● WHAT YOU SHOULD DO
Print only the closing part of the entries. It starts at the line containing "Screen dimensions: 809x548" and includes the final line, exactly as written.

Dataset items:
__________________________________________________

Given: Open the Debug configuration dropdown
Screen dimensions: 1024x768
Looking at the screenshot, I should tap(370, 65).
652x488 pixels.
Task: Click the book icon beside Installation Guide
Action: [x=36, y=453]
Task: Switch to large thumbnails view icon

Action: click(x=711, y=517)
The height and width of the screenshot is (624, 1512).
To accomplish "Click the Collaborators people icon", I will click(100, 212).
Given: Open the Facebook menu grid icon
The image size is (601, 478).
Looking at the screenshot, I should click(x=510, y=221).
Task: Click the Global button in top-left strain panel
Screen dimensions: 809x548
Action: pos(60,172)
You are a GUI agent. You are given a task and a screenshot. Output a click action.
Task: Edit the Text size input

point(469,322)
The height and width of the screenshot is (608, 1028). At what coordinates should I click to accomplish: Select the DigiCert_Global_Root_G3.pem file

__________________________________________________

● EXERCISE ANSWER
Screen dimensions: 809x548
Action: pos(60,172)
You are a GUI agent. You are given a task and a screenshot. Output a click action.
Task: Edit the Text size input

point(469,322)
The height and width of the screenshot is (608, 1028). At what coordinates should I click to accomplish: Select the DigiCert_Global_Root_G3.pem file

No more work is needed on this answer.